**Objective**. Copy out the rows below word for word, from the line containing "What do you see at coordinates (463, 22)" through the line containing "center [1614, 1348].", both lines included.

**Material provided**.
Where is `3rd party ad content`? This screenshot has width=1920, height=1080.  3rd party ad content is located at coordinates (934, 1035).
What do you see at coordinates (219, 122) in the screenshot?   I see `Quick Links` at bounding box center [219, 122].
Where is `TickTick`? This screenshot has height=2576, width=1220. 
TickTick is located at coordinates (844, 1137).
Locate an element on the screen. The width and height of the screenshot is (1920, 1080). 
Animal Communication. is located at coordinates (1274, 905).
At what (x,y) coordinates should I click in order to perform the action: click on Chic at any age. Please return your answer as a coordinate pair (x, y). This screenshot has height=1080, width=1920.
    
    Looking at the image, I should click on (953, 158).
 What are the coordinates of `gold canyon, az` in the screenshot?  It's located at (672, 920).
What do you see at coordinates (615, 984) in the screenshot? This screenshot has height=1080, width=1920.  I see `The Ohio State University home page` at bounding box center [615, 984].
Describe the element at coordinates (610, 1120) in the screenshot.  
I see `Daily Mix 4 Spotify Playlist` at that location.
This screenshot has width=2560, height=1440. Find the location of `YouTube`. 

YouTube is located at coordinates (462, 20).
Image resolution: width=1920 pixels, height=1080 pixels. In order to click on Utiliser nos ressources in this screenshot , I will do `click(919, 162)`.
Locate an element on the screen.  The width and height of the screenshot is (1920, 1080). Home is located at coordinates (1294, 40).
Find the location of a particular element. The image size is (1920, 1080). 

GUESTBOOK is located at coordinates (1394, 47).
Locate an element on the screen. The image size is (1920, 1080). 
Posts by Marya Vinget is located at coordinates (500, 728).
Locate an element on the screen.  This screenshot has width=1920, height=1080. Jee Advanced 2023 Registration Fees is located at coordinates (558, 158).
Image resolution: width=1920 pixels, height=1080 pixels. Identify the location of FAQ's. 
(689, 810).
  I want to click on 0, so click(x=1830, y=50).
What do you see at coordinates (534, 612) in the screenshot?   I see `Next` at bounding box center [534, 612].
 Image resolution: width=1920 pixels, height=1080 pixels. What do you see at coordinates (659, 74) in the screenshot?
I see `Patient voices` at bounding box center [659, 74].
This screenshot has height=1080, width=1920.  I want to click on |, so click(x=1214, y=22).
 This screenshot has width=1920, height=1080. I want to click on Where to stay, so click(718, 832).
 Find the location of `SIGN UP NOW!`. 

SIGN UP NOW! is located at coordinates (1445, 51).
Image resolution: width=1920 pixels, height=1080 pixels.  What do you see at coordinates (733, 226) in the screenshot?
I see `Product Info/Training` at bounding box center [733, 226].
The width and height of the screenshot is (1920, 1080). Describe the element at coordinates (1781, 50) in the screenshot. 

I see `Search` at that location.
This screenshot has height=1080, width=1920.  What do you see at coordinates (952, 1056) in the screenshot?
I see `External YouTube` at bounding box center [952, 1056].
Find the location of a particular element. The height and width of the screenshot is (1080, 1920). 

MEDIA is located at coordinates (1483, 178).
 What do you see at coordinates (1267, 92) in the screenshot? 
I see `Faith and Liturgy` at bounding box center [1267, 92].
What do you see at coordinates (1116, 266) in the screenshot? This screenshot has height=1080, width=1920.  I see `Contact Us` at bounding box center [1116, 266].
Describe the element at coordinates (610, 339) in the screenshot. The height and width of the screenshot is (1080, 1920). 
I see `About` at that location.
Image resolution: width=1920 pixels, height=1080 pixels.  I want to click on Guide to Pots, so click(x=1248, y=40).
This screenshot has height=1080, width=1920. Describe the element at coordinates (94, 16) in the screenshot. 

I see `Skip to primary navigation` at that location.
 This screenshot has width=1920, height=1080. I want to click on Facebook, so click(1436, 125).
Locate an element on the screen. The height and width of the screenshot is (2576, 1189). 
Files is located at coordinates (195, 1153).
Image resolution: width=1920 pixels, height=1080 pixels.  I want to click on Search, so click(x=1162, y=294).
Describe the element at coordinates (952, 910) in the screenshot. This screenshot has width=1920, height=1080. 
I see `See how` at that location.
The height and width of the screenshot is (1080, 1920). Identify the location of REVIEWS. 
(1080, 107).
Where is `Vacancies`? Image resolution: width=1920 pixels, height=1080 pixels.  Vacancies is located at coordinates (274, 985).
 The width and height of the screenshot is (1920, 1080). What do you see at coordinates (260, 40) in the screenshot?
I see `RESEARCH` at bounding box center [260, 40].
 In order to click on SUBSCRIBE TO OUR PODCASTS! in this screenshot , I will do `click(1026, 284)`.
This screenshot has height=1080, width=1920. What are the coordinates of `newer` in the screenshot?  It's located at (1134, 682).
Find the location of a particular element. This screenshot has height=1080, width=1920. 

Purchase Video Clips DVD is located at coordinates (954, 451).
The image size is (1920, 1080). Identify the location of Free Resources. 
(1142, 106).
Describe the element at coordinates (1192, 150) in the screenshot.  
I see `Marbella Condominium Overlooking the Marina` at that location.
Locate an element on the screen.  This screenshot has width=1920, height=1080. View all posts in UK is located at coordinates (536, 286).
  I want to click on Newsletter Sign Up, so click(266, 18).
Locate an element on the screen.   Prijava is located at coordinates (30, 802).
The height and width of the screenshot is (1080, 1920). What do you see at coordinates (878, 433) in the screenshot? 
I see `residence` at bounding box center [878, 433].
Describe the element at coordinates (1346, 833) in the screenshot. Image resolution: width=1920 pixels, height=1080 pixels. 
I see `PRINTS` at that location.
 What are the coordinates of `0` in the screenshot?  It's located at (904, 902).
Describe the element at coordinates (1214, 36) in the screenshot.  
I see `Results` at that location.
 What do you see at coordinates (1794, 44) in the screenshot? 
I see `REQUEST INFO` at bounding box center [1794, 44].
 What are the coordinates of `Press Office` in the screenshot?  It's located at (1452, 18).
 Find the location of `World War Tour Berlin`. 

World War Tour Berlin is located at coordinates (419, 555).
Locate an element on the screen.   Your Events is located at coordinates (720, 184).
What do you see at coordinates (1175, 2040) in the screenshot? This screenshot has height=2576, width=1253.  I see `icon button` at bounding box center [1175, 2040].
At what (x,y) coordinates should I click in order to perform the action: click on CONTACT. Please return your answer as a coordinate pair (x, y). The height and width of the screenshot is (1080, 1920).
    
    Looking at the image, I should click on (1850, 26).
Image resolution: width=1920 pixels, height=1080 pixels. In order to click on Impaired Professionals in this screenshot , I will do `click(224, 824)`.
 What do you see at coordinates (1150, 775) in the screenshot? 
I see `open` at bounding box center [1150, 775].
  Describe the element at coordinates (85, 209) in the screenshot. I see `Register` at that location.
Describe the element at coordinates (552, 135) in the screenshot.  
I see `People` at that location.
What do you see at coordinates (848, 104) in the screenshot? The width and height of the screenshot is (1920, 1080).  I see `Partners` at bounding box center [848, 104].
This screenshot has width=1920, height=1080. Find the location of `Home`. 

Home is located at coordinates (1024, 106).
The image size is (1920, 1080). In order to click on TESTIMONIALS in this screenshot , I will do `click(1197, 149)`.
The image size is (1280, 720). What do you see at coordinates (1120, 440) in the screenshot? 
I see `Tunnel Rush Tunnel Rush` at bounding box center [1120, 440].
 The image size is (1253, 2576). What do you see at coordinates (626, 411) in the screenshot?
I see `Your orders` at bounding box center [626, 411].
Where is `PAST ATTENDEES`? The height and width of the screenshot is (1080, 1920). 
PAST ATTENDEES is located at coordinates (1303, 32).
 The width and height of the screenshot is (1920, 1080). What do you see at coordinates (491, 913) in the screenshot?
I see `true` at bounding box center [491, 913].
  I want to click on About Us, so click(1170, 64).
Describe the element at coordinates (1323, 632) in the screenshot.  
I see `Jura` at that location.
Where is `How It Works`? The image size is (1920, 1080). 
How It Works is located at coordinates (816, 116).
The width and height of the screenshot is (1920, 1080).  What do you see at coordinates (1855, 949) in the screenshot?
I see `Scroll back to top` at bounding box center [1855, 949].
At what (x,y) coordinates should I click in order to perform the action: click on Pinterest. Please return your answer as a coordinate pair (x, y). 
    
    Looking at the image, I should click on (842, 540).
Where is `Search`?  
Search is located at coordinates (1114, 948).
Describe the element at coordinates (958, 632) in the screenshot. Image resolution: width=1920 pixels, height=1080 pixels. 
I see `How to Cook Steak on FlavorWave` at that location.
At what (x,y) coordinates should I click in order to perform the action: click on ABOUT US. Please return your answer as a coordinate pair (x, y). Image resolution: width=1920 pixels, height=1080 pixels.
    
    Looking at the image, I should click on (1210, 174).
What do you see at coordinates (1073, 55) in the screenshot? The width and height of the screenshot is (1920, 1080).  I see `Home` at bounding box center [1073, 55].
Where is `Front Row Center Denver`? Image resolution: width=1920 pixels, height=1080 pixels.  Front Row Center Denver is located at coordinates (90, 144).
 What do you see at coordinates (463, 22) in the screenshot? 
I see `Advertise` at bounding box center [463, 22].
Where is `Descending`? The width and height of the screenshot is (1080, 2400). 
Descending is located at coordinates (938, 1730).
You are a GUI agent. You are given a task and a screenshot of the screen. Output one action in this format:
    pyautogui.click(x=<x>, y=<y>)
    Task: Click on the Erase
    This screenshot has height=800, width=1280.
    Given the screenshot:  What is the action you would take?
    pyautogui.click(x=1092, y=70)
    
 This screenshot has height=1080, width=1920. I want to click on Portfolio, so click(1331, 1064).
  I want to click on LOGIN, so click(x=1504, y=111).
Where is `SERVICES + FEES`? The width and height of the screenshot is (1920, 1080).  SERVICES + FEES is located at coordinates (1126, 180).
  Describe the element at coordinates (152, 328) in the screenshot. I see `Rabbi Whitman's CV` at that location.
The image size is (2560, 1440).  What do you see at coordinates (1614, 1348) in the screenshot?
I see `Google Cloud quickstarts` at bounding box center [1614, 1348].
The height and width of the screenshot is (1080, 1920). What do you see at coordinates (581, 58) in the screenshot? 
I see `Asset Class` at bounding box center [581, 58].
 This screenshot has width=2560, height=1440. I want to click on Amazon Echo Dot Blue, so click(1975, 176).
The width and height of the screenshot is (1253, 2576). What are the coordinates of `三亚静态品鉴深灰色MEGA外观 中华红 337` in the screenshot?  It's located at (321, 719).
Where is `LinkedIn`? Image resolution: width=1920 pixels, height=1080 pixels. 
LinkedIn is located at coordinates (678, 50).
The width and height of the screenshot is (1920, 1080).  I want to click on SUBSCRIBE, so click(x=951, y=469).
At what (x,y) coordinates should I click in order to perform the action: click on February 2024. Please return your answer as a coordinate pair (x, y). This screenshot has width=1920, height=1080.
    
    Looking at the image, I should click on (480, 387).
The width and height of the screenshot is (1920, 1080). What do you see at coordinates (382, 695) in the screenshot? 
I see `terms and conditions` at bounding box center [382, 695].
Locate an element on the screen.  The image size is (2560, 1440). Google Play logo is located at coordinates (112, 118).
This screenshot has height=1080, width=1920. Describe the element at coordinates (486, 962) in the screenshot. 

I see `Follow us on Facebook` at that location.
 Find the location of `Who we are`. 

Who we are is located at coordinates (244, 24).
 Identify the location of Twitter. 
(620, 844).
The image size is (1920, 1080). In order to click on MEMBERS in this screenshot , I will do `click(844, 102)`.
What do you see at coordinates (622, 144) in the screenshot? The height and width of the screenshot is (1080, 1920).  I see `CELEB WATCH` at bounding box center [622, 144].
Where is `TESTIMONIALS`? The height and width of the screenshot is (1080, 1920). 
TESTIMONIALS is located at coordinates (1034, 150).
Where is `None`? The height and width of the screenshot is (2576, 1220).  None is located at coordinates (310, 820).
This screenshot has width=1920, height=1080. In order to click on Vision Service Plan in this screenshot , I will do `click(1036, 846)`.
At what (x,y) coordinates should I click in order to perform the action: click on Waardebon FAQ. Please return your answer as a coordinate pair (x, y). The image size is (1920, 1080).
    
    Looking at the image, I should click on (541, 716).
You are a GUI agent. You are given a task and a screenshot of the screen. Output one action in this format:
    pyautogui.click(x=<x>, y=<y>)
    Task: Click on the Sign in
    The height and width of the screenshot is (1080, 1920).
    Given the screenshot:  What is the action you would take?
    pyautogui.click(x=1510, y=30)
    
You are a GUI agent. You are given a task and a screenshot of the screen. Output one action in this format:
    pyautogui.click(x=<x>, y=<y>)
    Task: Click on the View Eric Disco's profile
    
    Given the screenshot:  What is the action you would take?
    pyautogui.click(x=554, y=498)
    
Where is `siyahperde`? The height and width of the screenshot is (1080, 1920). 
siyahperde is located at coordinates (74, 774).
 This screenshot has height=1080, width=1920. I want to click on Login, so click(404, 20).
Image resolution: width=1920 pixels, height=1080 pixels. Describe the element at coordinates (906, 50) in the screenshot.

**Output for this exercise**.
 What do you see at coordinates (463, 22) in the screenshot? 
I see `Advertise` at bounding box center [463, 22].
Where is `Descending`? The width and height of the screenshot is (1080, 2400). 
Descending is located at coordinates (938, 1730).
You are a GUI agent. You are given a task and a screenshot of the screen. Output one action in this format:
    pyautogui.click(x=<x>, y=<y>)
    Task: Click on the Erase
    This screenshot has height=800, width=1280.
    Given the screenshot:  What is the action you would take?
    pyautogui.click(x=1092, y=70)
    
 This screenshot has height=1080, width=1920. I want to click on Portfolio, so click(1331, 1064).
  I want to click on LOGIN, so click(x=1504, y=111).
Where is `SERVICES + FEES`? The width and height of the screenshot is (1920, 1080).  SERVICES + FEES is located at coordinates (1126, 180).
  Describe the element at coordinates (152, 328) in the screenshot. I see `Rabbi Whitman's CV` at that location.
The image size is (2560, 1440).  What do you see at coordinates (1614, 1348) in the screenshot?
I see `Google Cloud quickstarts` at bounding box center [1614, 1348].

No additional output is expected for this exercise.